まるで清水の舞台を少し小さくしたような本堂を背にした舞台からは、日が昇ったばかりの朝の凛と澄んだ大気に薄紅色の炎のように咲き誇る桜、谷あいの家々、背後の初瀬山、本長谷寺と五重塔などぐるりと辺りを見回して。
昨日、ならまちの工房とんぼ玉空歩でこれから天気は下り坂なんて聞いたのに、今いる長谷寺の空は雲一つない怖いくらいの青さで、それを独り占めしている自分が信じられない。

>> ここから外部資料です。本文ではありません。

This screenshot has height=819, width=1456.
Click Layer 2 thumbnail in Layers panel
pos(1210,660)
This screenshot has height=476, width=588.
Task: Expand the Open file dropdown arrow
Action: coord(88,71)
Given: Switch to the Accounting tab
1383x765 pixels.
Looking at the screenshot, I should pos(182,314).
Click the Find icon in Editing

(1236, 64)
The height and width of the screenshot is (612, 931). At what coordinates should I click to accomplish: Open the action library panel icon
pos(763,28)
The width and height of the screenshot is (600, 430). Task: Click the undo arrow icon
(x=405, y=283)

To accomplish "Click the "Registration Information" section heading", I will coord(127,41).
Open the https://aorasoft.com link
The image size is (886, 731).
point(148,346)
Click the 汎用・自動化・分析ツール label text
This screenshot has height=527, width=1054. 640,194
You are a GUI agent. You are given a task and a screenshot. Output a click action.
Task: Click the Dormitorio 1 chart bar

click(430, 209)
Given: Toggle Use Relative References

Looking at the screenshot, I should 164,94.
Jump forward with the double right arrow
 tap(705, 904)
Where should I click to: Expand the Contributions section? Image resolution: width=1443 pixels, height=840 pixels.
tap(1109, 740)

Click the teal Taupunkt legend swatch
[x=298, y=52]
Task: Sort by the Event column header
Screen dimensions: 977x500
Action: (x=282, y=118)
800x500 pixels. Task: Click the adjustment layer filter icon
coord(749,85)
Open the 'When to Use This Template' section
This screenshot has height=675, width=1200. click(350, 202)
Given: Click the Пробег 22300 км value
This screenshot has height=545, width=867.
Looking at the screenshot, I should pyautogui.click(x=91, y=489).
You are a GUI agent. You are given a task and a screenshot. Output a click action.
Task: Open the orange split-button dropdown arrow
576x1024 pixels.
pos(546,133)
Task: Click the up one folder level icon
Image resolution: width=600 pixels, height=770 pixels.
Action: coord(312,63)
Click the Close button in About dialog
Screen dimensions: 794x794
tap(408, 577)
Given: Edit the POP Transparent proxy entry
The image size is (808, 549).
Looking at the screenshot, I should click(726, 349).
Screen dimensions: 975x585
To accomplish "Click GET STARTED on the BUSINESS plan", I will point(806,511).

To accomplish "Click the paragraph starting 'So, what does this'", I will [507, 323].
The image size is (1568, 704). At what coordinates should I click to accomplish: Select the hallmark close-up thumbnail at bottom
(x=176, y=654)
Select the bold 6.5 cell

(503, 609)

旅での思いがけない景色との出会いは、花期、天候、時間帯、神の采配のままに。
目覚ましは5時15分にかけた。
随分と深く眠っていた気がする。寝ぼけ眼でカーテンを開けると、窓の外はまだ日が昇っていない薄明。
身支度を整えて長谷寺に行く準備をしないと。
泊まっている
長谷寺温泉 湯元井谷屋から長谷寺までは歩いて5~10分程度だと思われる。
最後まで寝ていたレナを起こし、井谷屋を出たのは6時10分ちょっと前。
ちょうど出る前に若主人が玄関に出てきたので念のため確認した。
「朝の勤行の見学は予約などしなくても大丈夫なんですね? 行って受付などすぐにわかりますか?」
「あー、石段を昇っていくと入り口にこう入れないように塞いであるように見えますけど、隙間が開いていて入れますから。で、隙間から入ってさらに登っていくと受付があるのでそちらで見学したい旨伝えて500円払えば大丈夫ですよ」
あっ、聞いてよかった。
入り口が閉まっているように見えたら現地で悩んでいたに違いない。